Furthermore, the contributions of Professor Ephraim M. Sparrow have spanned many areas and have been recognized by numerous honors and awards. They include: Max Jakob Memorial Award in 1976, Member of the National Academy of Engineering in 1986, Monie A. Ferst Award in 1993, Fellow of the American Society of Mechanical Engineers (ASME), and the ASME Ralph Coates Roe Medal.

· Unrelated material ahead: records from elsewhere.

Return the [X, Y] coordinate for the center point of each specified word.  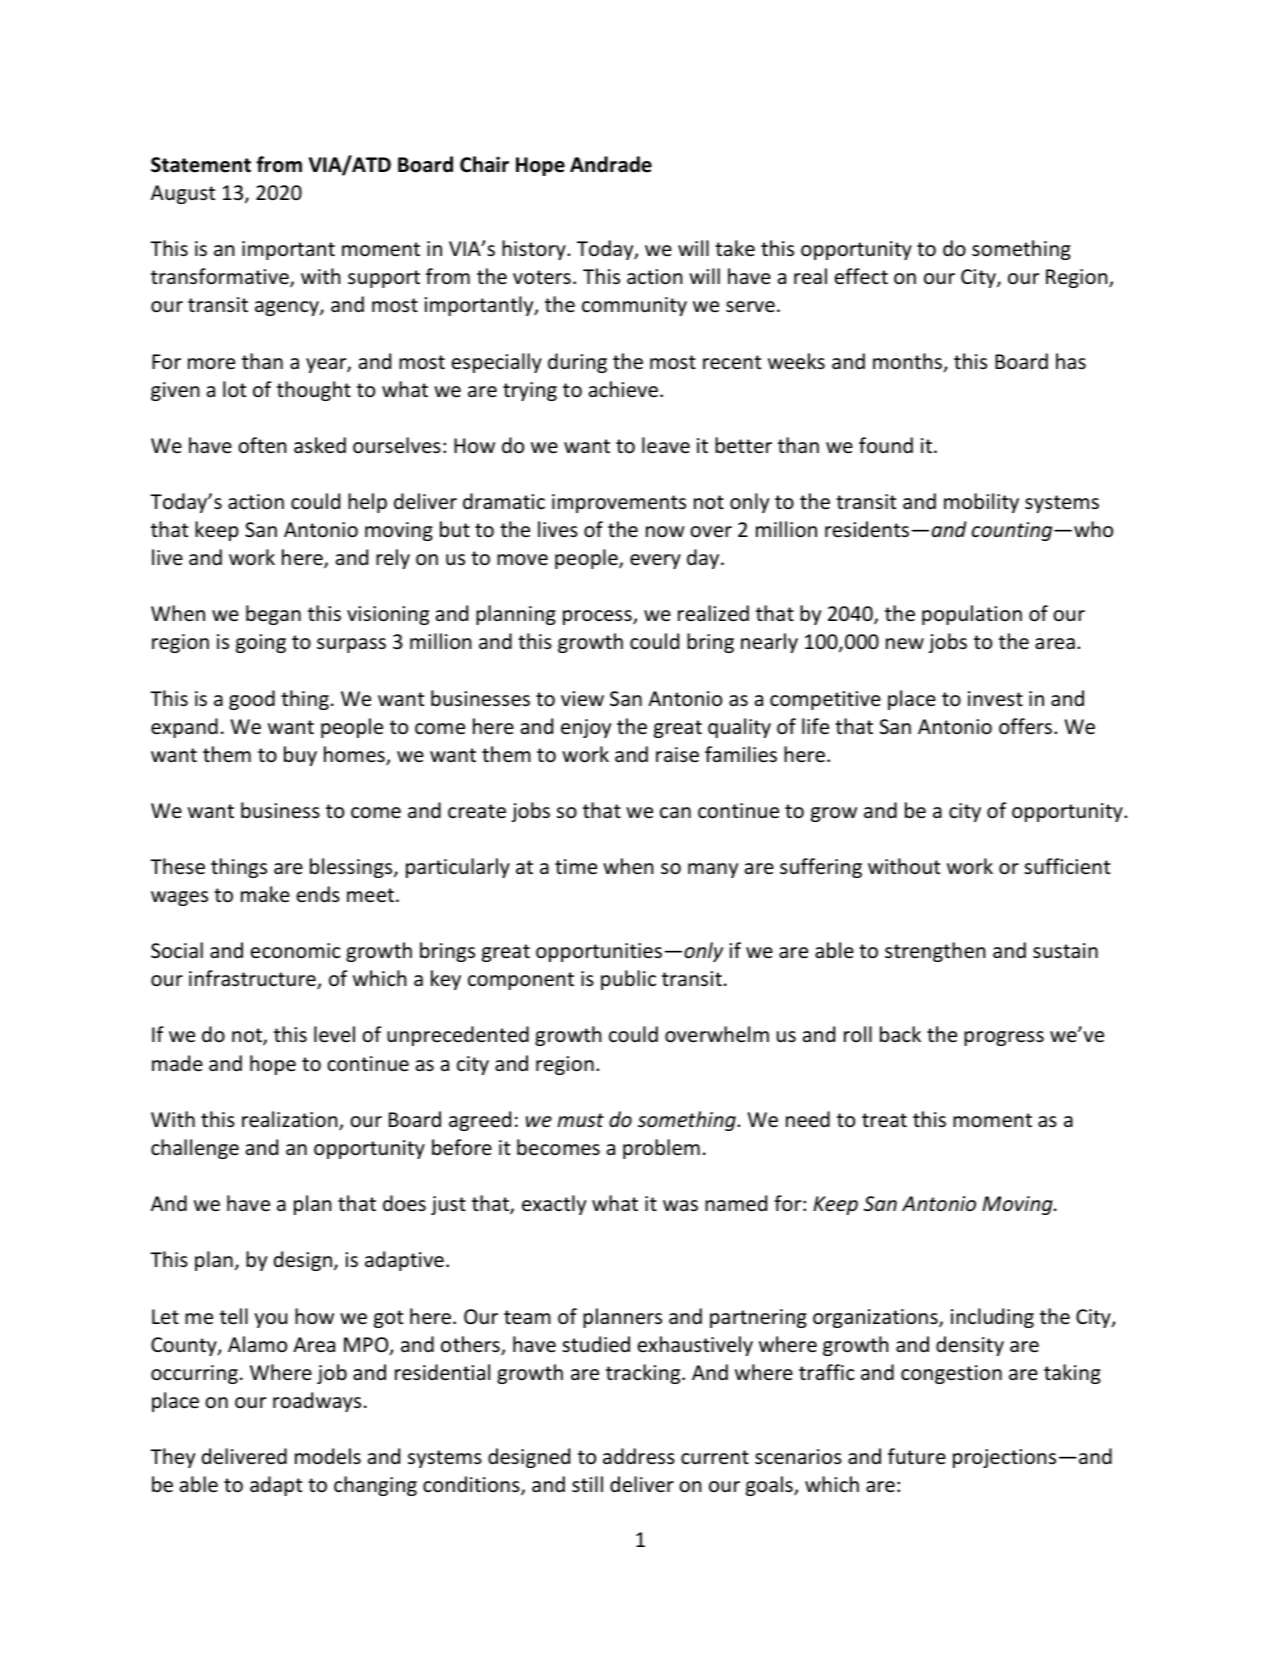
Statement [201, 165]
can [675, 813]
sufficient [1067, 866]
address [639, 1456]
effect [861, 276]
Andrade [611, 164]
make [265, 894]
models [328, 1456]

In July 2020, there will be a Memorial Track of Professor Ephraim Sparrow for celebrating his life and research contributions. This special symposium will be organized by the Heat Transfer Division (HTD) in his memory. Contributions for this symposium are solicited from all pertinent technical topic areas involving personal recollections from the three programs: ICNMM 2020, SHTC 2020, and FEDSM 2020 at Rosen Shingle Creek, Orlando, FL, July 12–15, 2020.2
It is hard to find proper words to express our feelings at this sad moment, but without any doubt the professional community will remember Professor Ephraim M. Sparrow as an excellent and prolific scientist, teacher, mentor and above all a pleasant and honest person, and a highly respectful colleague with an outstanding character and ethics. We will all miss him dearly.